This Is Where the World Ends

Senior homecoming. My dress is covered in sequins and incredibly short. My shoes are five-inch stilettos and I was going to paint my nails red. I was going to be beautiful—devastatingly, truly, madly. I’m returning all of it tomorrow morning.

Micah is going with Maggie Morgenstern, who isn’t even close to good enough for him even though he won’t believe me. She’s a sophomore and I guess she’s cute enough. He asked if I wanted to go with them, but he doesn’t really want me there. Still, I guess it’s sweet. He comes by my locker to make sure I’ll be okay working on the wings here alone. Stupid, silly, lovely Micah, who is still oblivious. The rumors are out there, if he’d care to listen. “Tell me what’s wrong,” he says sometimes, so quietly that it’s almost not out loud at all. He doesn’t really want to know. That’s the truth. If he really wanted to know he would press a little, ask again when I said I didn’t want to talk about it. But he doesn’t.

So after he and everyone else leaves, I swing my backpack full of lollipops over my shoulder and head to the art studio. I’d already put twelve dozen eggs in Mr. Markus’s minifridge and told him it was for my project. He didn’t even blink twice.

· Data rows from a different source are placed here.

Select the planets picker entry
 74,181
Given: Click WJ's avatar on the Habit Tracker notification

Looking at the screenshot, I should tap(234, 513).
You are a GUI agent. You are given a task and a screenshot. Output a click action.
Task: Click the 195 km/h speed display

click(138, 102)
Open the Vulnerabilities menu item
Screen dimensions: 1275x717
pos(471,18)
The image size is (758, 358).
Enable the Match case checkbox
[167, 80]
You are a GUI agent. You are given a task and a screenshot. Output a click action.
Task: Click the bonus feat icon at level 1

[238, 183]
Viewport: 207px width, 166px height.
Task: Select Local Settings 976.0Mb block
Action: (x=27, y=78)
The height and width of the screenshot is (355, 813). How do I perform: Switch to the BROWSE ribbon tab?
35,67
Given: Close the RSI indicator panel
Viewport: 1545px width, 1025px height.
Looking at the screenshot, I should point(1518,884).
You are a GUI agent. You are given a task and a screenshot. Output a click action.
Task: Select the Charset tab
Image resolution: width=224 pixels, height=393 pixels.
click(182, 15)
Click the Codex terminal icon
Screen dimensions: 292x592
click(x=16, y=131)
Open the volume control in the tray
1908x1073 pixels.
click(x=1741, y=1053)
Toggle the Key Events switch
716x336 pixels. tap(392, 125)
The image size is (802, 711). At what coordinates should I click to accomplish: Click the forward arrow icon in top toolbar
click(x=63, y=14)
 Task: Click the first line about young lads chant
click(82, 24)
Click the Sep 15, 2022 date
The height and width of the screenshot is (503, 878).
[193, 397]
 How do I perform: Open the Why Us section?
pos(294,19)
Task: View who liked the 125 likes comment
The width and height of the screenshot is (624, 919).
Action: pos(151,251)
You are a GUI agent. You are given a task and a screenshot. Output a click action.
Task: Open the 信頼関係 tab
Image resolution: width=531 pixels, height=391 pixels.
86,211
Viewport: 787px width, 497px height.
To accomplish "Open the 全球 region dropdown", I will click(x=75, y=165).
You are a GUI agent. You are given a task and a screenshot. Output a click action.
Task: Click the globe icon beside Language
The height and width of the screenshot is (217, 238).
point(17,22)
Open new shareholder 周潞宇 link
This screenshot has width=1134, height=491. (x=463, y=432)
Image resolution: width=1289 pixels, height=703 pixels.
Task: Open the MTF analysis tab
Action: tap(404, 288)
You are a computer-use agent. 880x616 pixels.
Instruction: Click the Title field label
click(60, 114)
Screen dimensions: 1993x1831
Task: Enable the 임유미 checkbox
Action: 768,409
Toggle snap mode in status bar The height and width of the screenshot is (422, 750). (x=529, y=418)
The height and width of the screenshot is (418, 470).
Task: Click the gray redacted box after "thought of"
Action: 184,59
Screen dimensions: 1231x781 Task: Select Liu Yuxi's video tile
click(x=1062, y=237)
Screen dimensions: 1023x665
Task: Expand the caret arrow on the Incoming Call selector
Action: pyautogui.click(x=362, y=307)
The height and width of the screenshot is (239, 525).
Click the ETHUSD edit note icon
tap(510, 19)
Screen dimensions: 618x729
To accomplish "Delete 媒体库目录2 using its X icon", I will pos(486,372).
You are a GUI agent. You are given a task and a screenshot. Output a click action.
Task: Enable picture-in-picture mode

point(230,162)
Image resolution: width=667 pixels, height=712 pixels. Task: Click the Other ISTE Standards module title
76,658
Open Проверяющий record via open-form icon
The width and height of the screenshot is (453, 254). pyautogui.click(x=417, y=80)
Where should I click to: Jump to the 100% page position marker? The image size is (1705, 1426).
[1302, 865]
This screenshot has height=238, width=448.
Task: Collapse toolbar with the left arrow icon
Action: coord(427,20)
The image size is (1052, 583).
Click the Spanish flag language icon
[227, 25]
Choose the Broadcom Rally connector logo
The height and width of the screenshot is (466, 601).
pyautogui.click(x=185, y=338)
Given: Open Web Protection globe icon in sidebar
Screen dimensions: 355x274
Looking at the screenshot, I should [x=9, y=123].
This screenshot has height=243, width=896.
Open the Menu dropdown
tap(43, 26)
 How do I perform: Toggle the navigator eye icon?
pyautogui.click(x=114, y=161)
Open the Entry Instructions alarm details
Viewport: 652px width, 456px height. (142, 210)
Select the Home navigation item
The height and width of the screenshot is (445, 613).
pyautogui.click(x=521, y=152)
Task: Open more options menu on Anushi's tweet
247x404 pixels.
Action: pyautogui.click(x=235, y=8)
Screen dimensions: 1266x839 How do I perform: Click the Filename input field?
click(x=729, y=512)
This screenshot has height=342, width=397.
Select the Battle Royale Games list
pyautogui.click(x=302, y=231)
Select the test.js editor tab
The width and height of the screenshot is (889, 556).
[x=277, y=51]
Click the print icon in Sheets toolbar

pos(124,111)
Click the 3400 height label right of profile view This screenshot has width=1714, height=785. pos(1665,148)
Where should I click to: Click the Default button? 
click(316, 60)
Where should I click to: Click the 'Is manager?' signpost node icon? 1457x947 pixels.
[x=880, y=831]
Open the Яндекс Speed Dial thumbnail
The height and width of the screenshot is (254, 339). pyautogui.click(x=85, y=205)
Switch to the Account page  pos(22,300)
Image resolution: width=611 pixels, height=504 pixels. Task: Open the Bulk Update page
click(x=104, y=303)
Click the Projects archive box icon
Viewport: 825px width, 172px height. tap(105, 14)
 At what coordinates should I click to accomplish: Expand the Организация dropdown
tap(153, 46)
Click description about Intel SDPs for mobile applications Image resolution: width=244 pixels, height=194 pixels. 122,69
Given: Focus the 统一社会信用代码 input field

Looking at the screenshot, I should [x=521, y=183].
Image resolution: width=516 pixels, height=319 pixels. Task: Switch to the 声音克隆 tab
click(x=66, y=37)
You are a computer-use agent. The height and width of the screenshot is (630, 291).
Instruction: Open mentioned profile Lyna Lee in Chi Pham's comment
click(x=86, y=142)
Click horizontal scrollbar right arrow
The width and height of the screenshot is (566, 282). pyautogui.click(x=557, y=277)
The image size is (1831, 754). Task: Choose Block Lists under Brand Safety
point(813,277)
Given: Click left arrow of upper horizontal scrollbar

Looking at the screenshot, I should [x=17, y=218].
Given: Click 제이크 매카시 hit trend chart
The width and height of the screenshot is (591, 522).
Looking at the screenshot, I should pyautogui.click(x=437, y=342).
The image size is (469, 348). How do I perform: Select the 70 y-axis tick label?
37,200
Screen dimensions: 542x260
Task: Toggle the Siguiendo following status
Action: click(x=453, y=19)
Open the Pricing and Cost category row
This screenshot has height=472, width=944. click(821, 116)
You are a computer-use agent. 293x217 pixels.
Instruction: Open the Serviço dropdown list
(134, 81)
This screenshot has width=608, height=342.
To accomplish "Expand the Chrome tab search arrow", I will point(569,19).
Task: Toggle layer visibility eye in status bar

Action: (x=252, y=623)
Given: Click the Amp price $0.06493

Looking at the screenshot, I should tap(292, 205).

Originally, I had wanted to smash one in every single locker in the senior hallway, but I guess that isn’t fair. The ninjas are nothing if not fair. Egging Waldo High’s seniors isn’t exactly an effective fuck you to society. So instead I go straight to Ander’s locker, where I used to wait for him every day after French. I know his combination by heart.

I don’t light a match because luck isn’t real and I’m not one of the lucky ones, anyway. I just twist the lock and open the door and dump all twelve dozen eggs inside.

I start out one by one, holding them high and dropping them on his textbooks and reveling a little in the way the eggs break in layers—shell, white, yolk. But it’s an awful lot of eggs, and by the third dozen, I’m just opening the cartons and pouring them in, waterfalling, everywhere.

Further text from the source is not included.